Ok, so a statement is a “false statement of fact,” what other legal challenges does a public official face?
In addition to the heighted knowledge requirement for statements made against public officials, the politician is hard pressed to fit political statements under the basic defamation framework. Statements made during political campaign receive the best chance of falling into one or more of the five categories of statements considered defamatory per se. Defamatory per se statements are those from which it is clear from the statement itself that it is defamatory. The per se categories most likely to encompass political attack ads are the categories for words that imply an inability to perform duties of office or employment, or statements implying a lack of ability in the person’s trade, profession or business. However, even these categories present unique challenges to a politician claiming that he has been defamed by a political statement. Political defamation cases often require courts to determine whether a political campaign can be considered the politician’s “profession” or “business.” Court positions can vary widely on this topic from state to state and it is important to consult an attorney for state specific advice.
If political defamation lawsuits are so hard to prove, why bring them?

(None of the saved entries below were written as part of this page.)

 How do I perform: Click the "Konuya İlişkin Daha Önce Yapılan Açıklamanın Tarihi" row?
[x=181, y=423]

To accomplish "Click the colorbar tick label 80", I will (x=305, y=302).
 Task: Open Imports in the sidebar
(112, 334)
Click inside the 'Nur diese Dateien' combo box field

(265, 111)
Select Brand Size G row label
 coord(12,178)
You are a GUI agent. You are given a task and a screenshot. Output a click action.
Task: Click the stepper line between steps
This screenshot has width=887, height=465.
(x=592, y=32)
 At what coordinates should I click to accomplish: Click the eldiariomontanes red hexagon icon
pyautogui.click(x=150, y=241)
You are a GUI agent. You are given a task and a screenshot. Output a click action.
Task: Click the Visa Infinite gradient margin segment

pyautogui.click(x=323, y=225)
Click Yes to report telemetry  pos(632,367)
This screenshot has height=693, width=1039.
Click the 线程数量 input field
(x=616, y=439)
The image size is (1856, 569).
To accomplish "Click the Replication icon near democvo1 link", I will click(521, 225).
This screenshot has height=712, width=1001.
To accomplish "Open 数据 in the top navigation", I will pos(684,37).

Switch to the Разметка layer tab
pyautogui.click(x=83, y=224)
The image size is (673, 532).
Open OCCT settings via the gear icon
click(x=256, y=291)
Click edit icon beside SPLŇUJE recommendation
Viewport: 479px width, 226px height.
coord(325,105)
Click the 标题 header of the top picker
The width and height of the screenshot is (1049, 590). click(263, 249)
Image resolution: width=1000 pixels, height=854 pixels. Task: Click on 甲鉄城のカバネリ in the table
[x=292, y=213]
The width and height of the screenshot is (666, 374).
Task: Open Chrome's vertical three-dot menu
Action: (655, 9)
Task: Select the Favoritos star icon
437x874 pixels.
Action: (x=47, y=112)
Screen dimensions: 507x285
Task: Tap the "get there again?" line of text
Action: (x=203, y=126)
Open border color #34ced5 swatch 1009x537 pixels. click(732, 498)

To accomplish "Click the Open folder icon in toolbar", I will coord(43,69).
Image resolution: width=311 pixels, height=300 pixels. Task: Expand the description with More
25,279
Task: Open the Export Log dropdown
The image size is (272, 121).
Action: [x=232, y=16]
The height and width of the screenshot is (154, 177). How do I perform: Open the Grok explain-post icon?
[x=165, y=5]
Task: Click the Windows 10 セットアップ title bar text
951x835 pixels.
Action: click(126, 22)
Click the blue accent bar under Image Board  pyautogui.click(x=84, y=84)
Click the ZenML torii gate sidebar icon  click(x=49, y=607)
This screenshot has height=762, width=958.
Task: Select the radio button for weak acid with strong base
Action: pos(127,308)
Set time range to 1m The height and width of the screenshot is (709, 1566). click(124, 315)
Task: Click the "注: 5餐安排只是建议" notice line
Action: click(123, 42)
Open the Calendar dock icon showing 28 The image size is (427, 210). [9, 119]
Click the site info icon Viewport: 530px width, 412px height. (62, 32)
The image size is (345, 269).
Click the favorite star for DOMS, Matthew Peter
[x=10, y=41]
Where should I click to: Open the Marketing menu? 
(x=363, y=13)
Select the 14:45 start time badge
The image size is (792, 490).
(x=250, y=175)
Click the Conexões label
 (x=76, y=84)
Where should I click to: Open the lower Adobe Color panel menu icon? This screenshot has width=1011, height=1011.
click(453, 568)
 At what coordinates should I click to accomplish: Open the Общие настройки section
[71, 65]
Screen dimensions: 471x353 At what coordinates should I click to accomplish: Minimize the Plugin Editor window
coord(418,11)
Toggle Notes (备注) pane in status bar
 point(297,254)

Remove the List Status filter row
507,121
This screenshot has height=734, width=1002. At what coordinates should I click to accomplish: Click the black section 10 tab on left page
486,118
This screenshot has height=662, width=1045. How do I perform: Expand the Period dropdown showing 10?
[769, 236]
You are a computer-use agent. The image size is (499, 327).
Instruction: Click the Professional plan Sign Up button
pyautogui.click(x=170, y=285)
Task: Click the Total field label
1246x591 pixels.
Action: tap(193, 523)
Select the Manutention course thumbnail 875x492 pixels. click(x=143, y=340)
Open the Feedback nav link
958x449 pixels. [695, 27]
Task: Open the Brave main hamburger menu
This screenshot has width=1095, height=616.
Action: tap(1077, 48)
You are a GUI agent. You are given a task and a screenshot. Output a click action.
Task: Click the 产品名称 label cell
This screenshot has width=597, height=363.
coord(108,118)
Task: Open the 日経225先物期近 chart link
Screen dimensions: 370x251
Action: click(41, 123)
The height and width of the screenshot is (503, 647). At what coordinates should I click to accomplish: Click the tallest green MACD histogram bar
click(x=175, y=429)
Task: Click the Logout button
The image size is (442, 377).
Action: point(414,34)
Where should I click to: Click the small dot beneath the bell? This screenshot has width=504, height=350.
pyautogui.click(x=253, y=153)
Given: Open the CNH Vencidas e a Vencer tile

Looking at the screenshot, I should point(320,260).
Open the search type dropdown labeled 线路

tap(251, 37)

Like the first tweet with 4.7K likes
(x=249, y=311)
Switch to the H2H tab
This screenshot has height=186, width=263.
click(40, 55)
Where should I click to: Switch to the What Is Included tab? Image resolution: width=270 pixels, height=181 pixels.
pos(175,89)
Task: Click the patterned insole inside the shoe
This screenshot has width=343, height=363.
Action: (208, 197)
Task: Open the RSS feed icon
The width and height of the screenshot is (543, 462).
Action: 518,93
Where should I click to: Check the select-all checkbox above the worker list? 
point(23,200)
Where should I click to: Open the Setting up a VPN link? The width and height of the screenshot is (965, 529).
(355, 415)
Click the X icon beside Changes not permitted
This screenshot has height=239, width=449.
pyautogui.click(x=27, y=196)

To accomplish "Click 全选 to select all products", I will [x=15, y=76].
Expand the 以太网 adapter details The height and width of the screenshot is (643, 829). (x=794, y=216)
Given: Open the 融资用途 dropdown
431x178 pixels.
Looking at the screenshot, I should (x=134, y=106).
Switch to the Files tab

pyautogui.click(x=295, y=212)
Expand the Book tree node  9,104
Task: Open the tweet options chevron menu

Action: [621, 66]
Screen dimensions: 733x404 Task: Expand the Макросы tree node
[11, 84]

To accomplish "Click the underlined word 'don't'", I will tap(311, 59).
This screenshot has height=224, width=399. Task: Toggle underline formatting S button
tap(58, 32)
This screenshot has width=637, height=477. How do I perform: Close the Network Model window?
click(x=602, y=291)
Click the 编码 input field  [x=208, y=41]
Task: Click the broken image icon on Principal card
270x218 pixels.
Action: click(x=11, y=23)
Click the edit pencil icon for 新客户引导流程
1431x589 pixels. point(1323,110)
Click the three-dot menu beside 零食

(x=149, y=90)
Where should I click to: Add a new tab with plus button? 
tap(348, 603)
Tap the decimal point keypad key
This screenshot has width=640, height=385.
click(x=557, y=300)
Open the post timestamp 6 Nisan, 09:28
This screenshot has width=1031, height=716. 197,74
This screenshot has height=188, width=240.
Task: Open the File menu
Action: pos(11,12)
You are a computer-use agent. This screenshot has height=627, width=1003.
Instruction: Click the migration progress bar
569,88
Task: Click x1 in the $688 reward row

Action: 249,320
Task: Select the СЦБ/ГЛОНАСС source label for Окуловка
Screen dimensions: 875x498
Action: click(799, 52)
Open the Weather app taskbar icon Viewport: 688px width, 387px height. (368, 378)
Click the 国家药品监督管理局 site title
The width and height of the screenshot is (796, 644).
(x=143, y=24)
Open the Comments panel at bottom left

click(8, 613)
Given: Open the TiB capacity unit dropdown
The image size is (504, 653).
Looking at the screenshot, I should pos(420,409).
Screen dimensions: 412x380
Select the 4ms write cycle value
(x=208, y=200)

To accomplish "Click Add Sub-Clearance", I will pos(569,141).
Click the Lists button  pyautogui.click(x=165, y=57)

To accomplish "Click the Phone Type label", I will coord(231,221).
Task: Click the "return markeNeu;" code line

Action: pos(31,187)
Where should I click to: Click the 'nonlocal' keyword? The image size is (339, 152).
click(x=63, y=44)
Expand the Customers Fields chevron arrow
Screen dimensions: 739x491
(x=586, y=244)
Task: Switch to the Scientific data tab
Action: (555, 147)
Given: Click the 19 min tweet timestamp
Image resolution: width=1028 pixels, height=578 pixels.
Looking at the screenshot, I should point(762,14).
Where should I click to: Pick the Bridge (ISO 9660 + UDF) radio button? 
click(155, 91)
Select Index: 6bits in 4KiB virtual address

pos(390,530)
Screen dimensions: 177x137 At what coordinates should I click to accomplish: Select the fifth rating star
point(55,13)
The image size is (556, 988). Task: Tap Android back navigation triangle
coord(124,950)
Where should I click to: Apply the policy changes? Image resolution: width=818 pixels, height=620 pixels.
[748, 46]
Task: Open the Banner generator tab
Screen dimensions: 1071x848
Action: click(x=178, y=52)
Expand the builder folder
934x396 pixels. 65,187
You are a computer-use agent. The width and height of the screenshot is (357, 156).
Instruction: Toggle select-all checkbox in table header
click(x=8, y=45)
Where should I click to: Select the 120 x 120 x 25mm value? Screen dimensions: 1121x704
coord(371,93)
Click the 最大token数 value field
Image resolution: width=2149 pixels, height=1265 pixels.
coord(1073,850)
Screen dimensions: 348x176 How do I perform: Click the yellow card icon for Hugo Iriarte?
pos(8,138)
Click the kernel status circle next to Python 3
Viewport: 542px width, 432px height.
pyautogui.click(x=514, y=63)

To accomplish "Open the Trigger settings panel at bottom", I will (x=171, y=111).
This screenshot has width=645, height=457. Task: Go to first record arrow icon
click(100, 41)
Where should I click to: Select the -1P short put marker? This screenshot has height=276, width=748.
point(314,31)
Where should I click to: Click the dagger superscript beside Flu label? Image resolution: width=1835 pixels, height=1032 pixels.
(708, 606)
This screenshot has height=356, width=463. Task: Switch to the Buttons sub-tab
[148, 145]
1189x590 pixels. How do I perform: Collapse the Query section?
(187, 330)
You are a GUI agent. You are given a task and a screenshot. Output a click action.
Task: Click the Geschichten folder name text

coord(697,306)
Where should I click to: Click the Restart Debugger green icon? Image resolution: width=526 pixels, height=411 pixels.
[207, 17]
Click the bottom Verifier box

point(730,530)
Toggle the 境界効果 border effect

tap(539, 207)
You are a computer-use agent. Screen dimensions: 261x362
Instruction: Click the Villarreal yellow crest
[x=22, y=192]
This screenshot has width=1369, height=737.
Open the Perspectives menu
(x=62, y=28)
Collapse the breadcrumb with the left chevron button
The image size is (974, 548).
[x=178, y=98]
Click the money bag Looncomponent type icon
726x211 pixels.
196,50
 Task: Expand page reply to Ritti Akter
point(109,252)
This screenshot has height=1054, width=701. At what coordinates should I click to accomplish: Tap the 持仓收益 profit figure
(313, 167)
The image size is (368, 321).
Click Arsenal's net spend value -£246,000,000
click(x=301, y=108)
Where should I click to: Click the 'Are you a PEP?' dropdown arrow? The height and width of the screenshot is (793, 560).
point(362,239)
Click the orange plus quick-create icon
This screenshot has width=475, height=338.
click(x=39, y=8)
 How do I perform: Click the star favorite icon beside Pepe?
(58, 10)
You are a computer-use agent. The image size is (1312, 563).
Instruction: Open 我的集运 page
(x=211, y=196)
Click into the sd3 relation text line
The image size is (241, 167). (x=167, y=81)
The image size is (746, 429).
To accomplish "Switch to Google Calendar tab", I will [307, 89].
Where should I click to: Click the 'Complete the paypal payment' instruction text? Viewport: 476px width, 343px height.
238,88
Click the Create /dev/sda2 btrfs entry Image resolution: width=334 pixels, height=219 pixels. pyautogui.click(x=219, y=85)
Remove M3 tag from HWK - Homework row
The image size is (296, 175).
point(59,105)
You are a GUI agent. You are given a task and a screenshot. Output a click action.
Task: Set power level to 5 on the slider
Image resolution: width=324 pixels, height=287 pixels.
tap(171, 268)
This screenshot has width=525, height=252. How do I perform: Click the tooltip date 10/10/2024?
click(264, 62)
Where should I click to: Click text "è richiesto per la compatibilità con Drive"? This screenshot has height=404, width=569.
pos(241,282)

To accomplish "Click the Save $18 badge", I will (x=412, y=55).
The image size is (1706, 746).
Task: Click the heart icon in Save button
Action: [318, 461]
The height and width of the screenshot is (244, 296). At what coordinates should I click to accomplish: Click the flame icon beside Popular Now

It is important to keep in mind that there is no typical defamation case. The statements involved and the ability to prove their veracity will necessarily vary. In some cases, conduct may be so outrageous, that it may be relatively easier to recover damages. On the other hand, there may be a strategic element involved to a political defamation case. Defamation suits can be used to scare various media sources from originally publishing ads or may prevent further dissemination of attack ads. Defamation law suits may even be used as a way to publicly challenge the offensive allegations in a campaign ad. At the end of the day, when the public official’s image is on the line, filing suit may be a strategic victory.